Refuser les cookies ne sert à rien, voici comment Google, Meta et Microsoft continuent de vous pister
Un audit indépendant vient de révéler une pratique massive. Google, Meta et Microsoft continuent de déposer des cookies publicitaires même quand les utilisateurs refusent explicitement. Un ancien responsable de Google tire la sonnette d'alarme.
La protection de la vie privée en ligne est au cœur des débats depuis plusieurs années. Les bannières de cookies promettent aux utilisateurs un contrôle sur leurs données. Pourtant, Meta a déjà été épinglée pour avoir exploité des informations sensibles à l'insu de ses utilisateurs. Ces pratiques alimentent une méfiance croissante envers les géants de la tech.
Dans ce contexte, Google a abandonné son projet censé remplacer les cookies publicitaires dans Chrome, laissant le pistage traditionnel en place.

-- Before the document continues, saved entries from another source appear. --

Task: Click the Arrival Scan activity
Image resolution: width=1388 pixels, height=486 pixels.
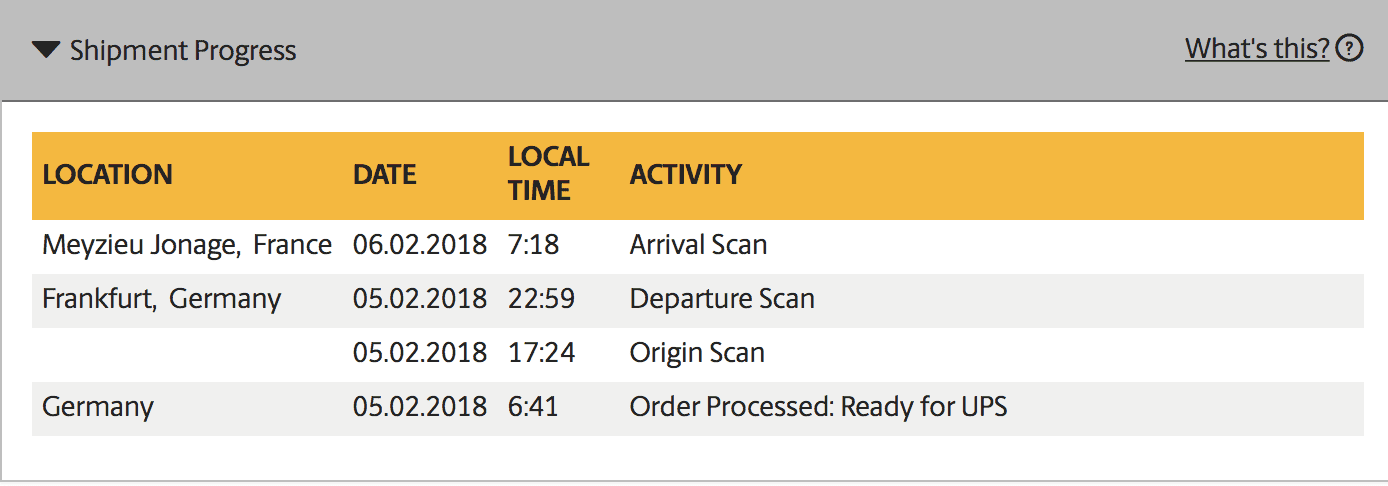Action: (698, 245)
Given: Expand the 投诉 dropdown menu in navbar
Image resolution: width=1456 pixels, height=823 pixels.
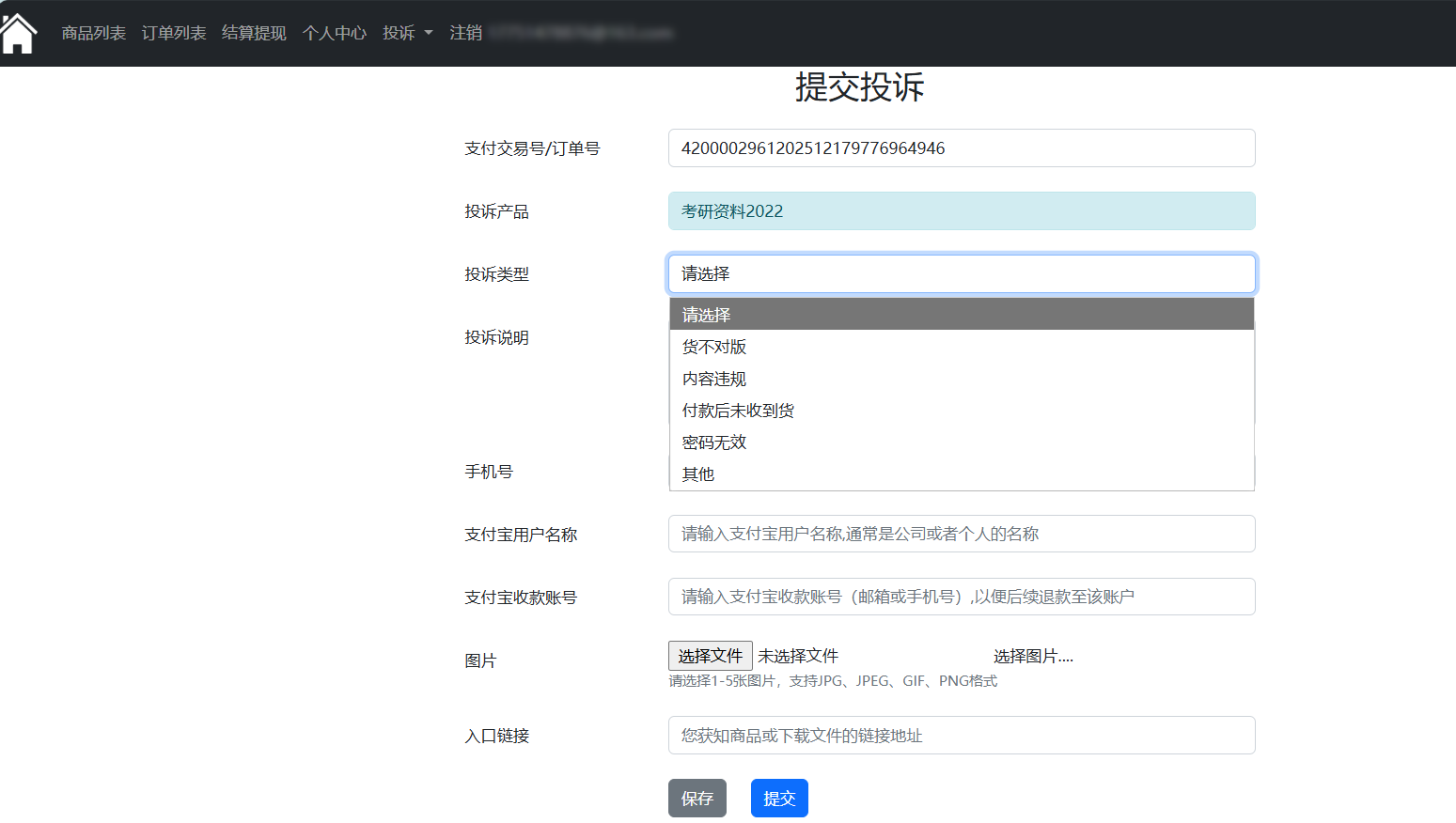Looking at the screenshot, I should click(407, 33).
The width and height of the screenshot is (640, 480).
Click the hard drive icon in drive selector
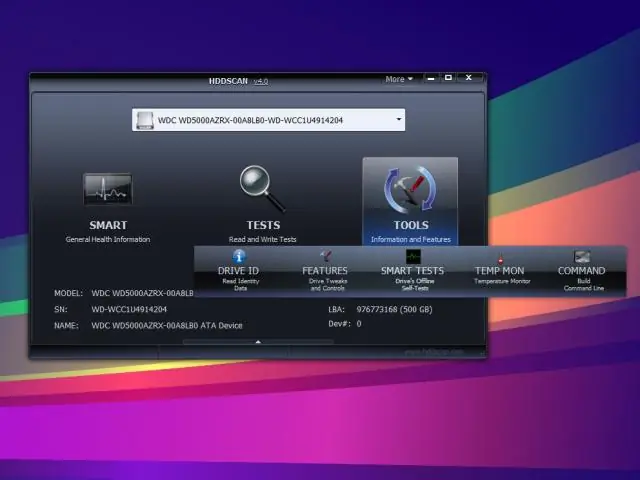click(x=145, y=120)
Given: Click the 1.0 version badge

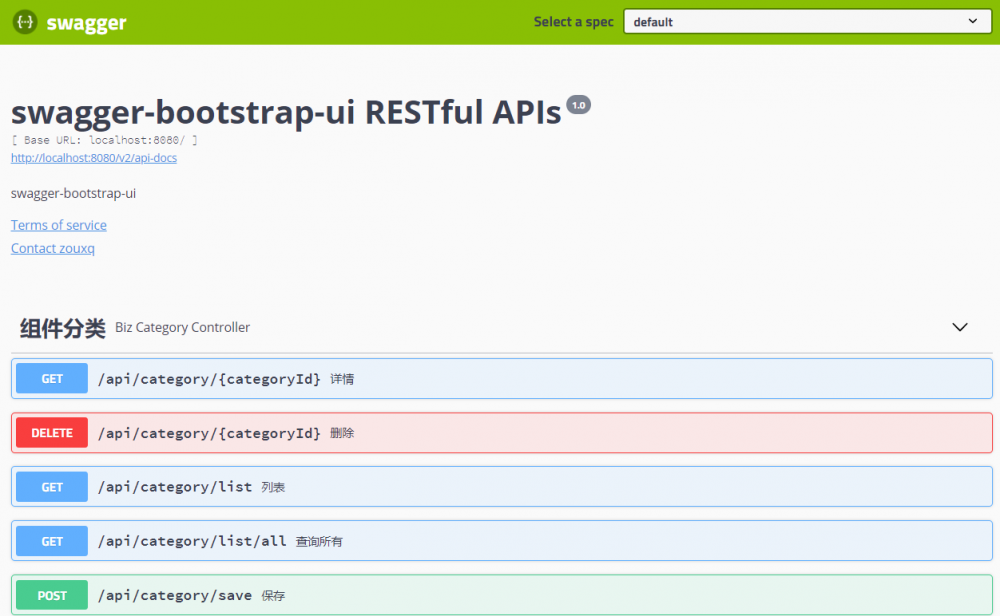Looking at the screenshot, I should (579, 105).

Un moteur de recherche axé sur la vie privée, webXray, a décidé d'aller plus loin. Son fondateur Timothy Libert est un ancien responsable de la politique cookies chez Google, qu'il a quitté en 2023. Il a mené un audit sur plus de 7 000 sites populaires en Californie en mars 2025, en analysant le trafic réseau pour vérifier si les refus de cookies étaient bien respectés.

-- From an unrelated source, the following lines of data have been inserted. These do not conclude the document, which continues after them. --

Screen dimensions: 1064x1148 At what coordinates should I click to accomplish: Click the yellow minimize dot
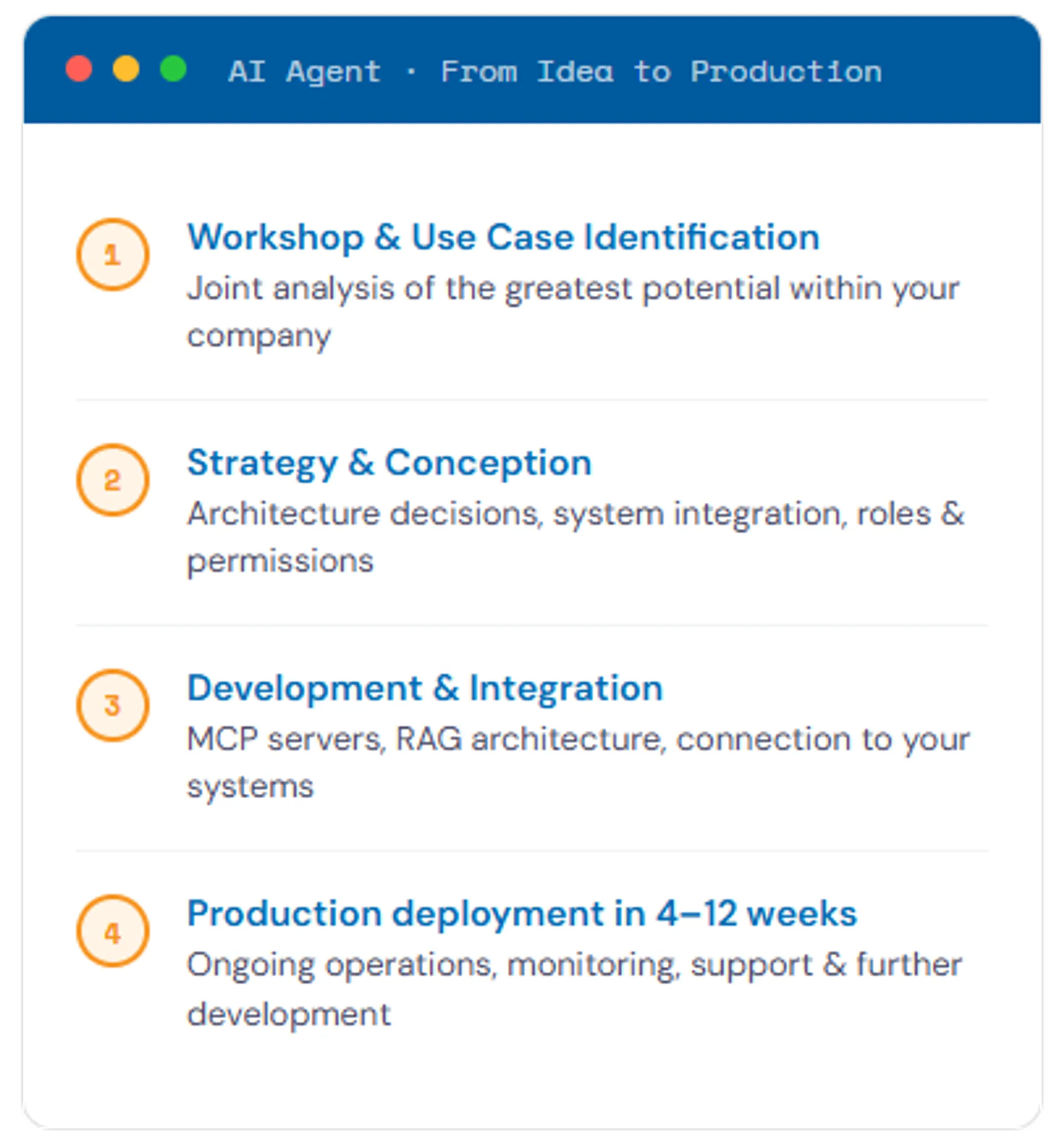pyautogui.click(x=126, y=69)
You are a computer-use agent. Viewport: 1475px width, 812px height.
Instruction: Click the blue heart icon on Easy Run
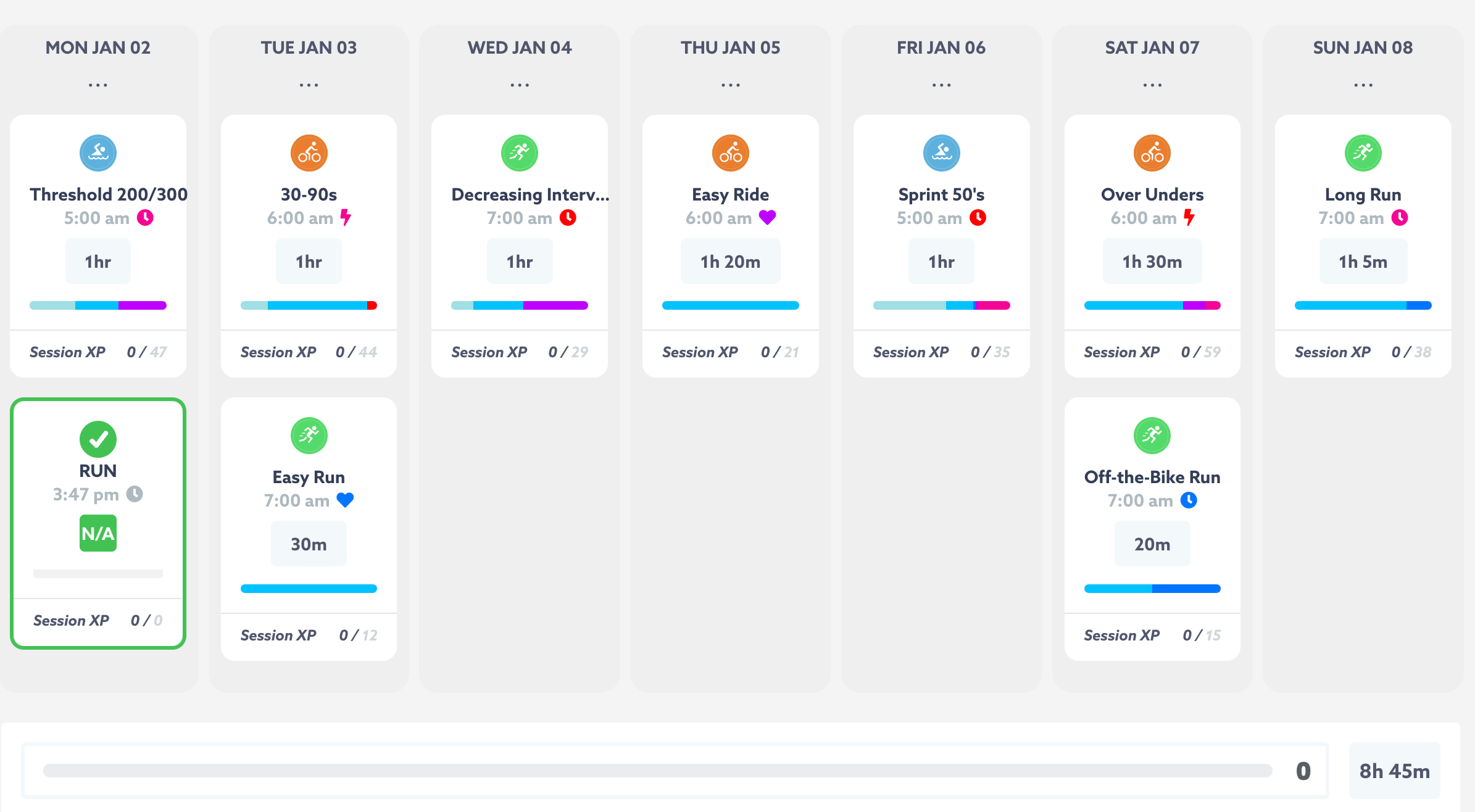coord(345,500)
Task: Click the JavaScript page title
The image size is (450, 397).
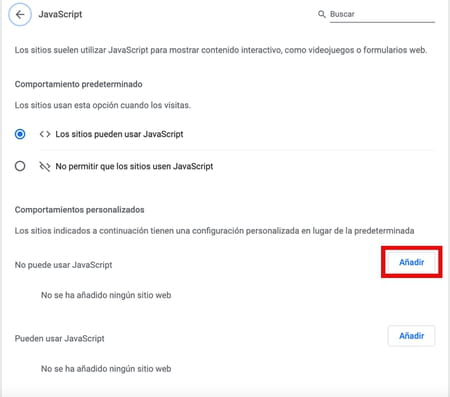Action: click(60, 14)
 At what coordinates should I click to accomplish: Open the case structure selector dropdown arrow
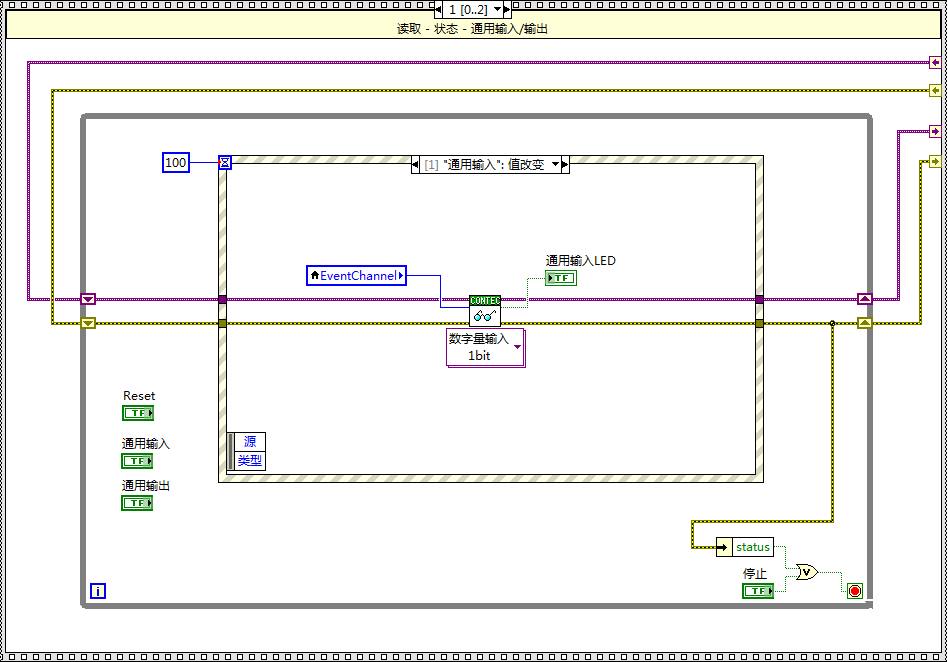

Google ignore vos refus de cookies 87 % du temps, Meta et Microsoft ne font pas mieux
Les résultats de webXray sont sans appel. Sur les sites analysés, 55 % déposaient des cookies publicitaires malgré un refus de l'utilisateur. Google affiche le taux d'échec le plus élevé, avec 87 % de non-respect des refus. Meta suit avec 69 %, et Microsoft avec 50 %.
L'audit soulève aussi un conflit d'intérêts. Google certifie les plateformes de gestion du consentement censées faire respecter ces refus. Or, aucune des trois plateformes testées ne fonctionne correctement, avec des taux d'échec allant de 77 % à 91 %.
Les trois entreprises contestent les conclusions. Google parle d'une incompréhension fondamentale de son fonctionnement. Meta et Microsoft avancent des arguments techniques pour justifier le dépôt de certains cookies. Timothy Libert balaie ces explications. Pour lui, la correction ne nécessite qu'une seule ligne de code supplémentaire côté serveur. Il dénonce surtout l'inefficacité des régulateurs, qui infligent des amendes que les géants absorbent sans modifier leurs pratiques. Ces sanctions sont, selon lui, devenues une simple ligne budgétaire. L'audit a été transmis aux autorités de régulation californiennes, qui n'ont pas encore réagi.